Autoridad
Jorge Valencia*
Una de las características de las generaciones más jóvenes es la ambigüedad para reconocer a las figuras de autoridad. Su anarquía moral no es espontánea; ha sido construida a través de la crianza, la escuela, los políticos y los medios de comunicación —especialmente los digitales— cuya inconsistencia formativa les ha hecho asumir el “respeto a los mayores” (adultos, académicos, curas de diversa denominación y gobernantes) como una lesión intrínseca de su libertad. Su conciencia les dicta: lo que “está bien” es lo que “me da la gana”. Y esto varía y se contradice según la conveniencia.
A los papás ya no les incomoda que sus hijos les pateen las espinillas o que a temprana edad decidan no comerse la sopa. El sesgo de las leyes educativas impide a los maestros el ejercicio de la única forma de coerción que hasta hace muy poco aún conservaban: reprobarlos. Hoy todos merecen aprobar sólo por el hecho de estar matriculados. Los mejores convencen a sus alumnos; el resto finge que enseña.
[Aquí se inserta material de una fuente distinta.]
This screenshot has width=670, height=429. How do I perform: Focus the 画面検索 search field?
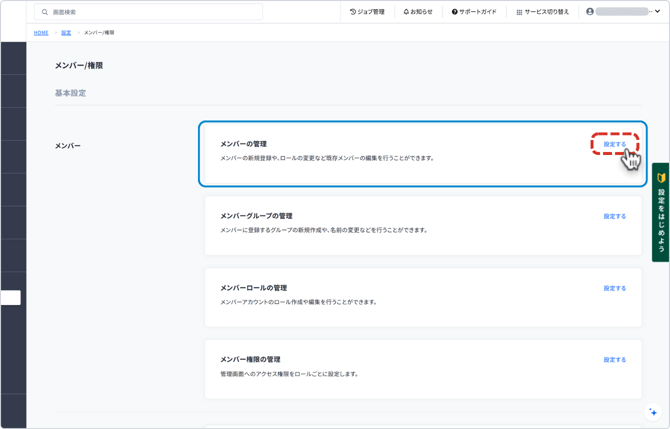(150, 12)
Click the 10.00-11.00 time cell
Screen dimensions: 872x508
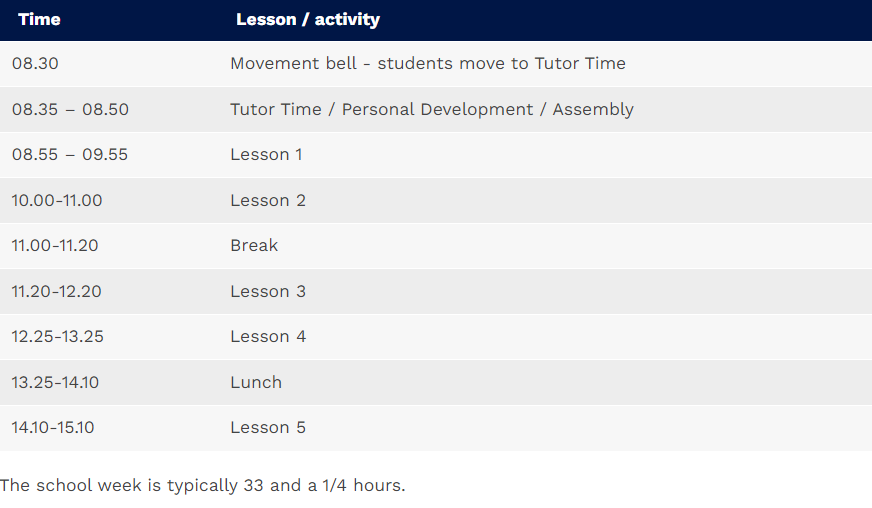(x=57, y=200)
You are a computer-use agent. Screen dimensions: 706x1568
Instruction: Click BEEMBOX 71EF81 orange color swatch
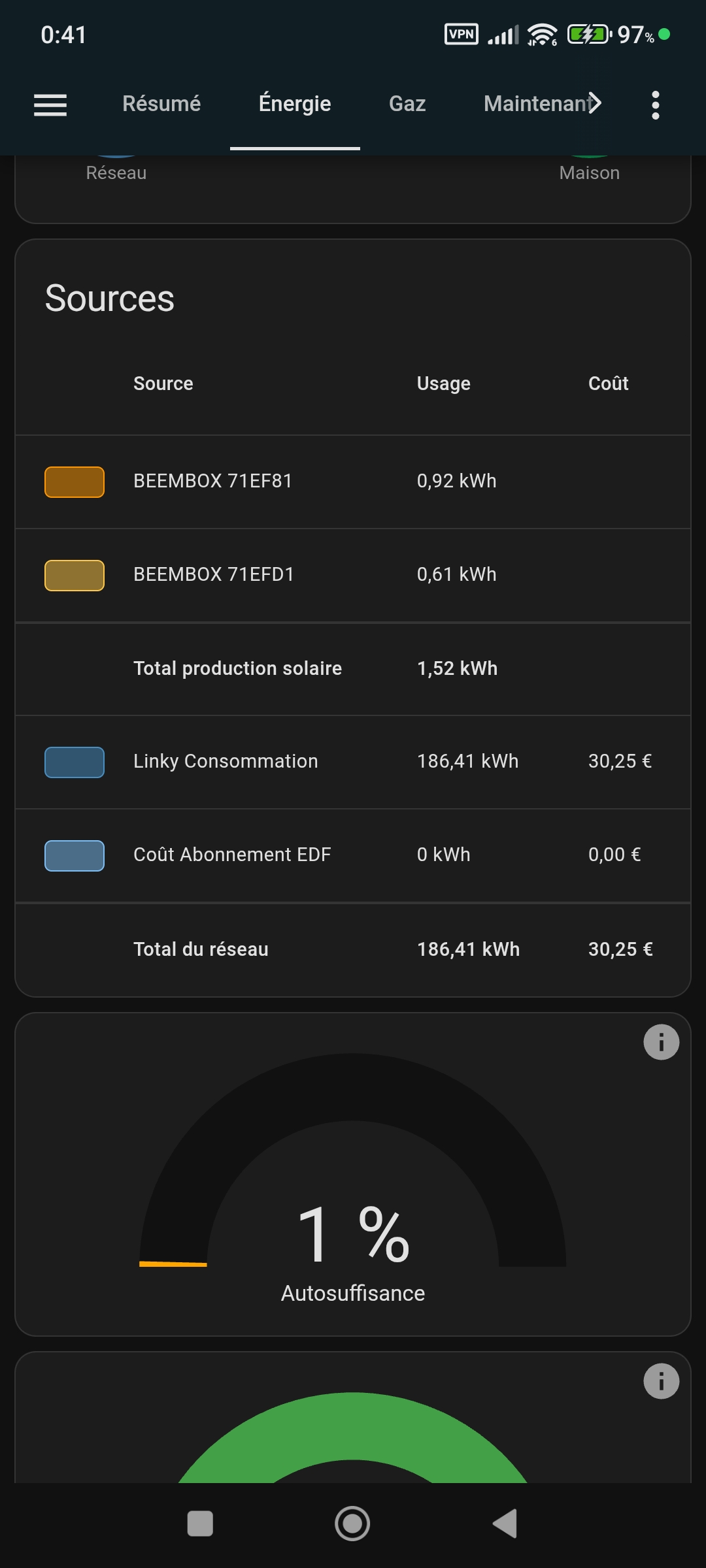coord(75,482)
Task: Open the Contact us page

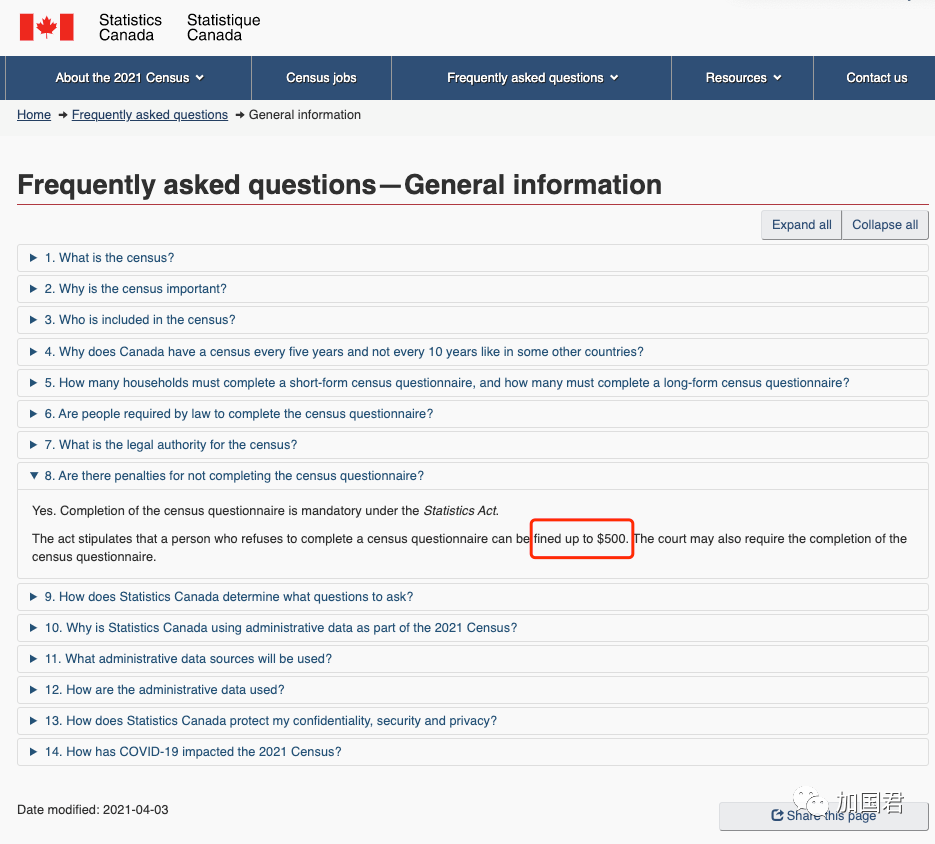Action: pyautogui.click(x=876, y=78)
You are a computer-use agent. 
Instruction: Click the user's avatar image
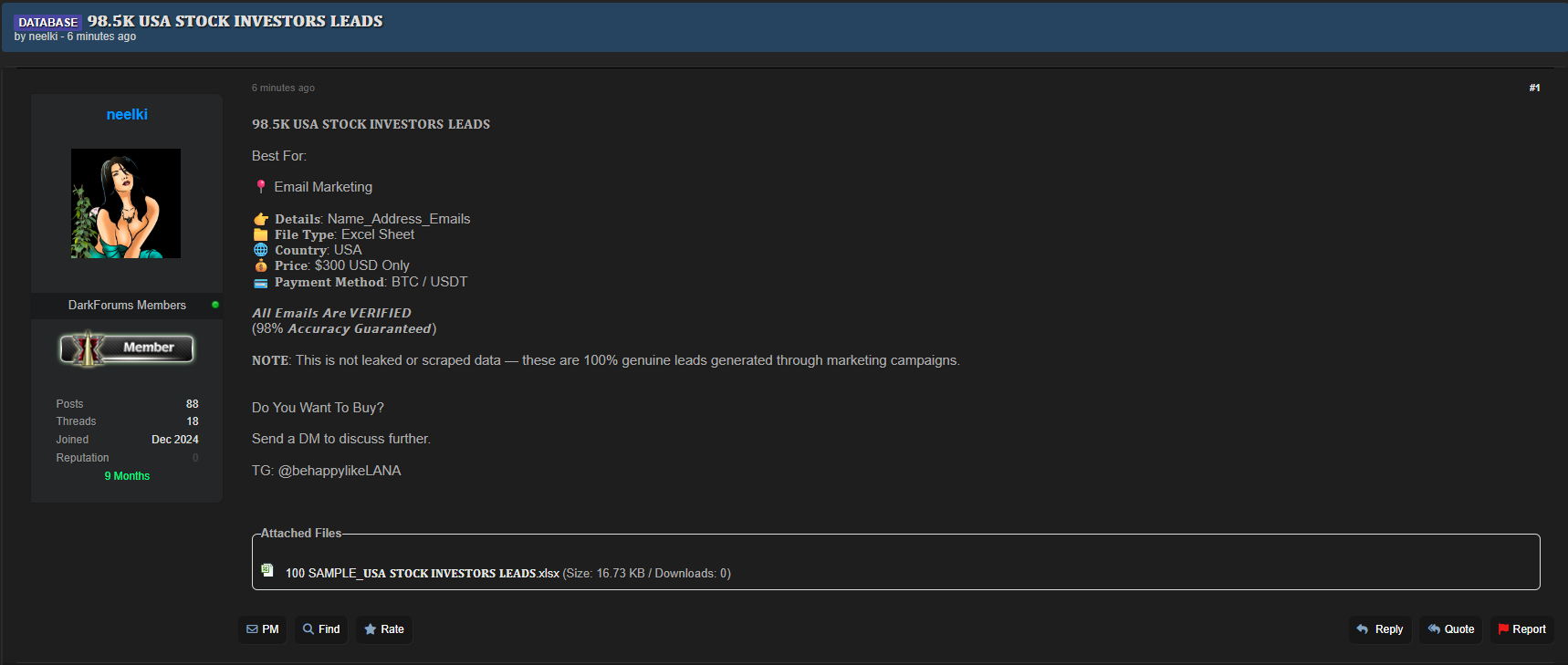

Los niños crecen bajo el sino de una educación rupestre, sin los límites ni la orientación que quienes les acompañan (adultos sin convicciones) no atinan a definir porque tampoco sustentan la convivencia bajo la forma de la empatía. Los otros estorban para la consecución de los caprichos. En una sociedad egoísta, el gandallismo es el canon. Muchas veces sin hermanos, los niños aprenden que son el centro del universo.
Si la primera educación se da en casa, la reformulación de la familia como institución ha provocado confusión. Los niños aspiran a “tener” cosas, no a “ser” algo. La posesión de un coche justifica las maneras de obtenerlo. Aunque se delinca. La envidia es el motor para el consumo.
Así, la violencia como método de supervivencia se difunde y multiplica. ¿De qué sirve la persecución si quien persigue también está corrompido? Círculo vicioso.
Si “autoridad” significa “hacer crecer”, quienes mandan tienen un deber sobre los depositarios de su influencia (persuasión no coercitiva): convencer, orientar, guiar. En la práctica, ese derecho de mandar se materializa en imposición irreflexiva: “por mis pistolas” provoca una falsa obediencia. Se finge que se acata lo que no se acuerda. La forma de la relación es la apariencia. El jefe que no modela fomenta subalternos que no cumplen, en un existencialismo kafkiano donde nadie aporta nada por el bien común.
Si la empatía es el recurso máximo del que disponemos para la consecución de la paz, la agresión sigue siendo el esquema de nuestra vinculación.
La autoridad se merece. Su razón de ser está en el beneficio individual y colectivo. El árbitro de un partido de futbol sólo es autoridad si los jugadores juegan mejor.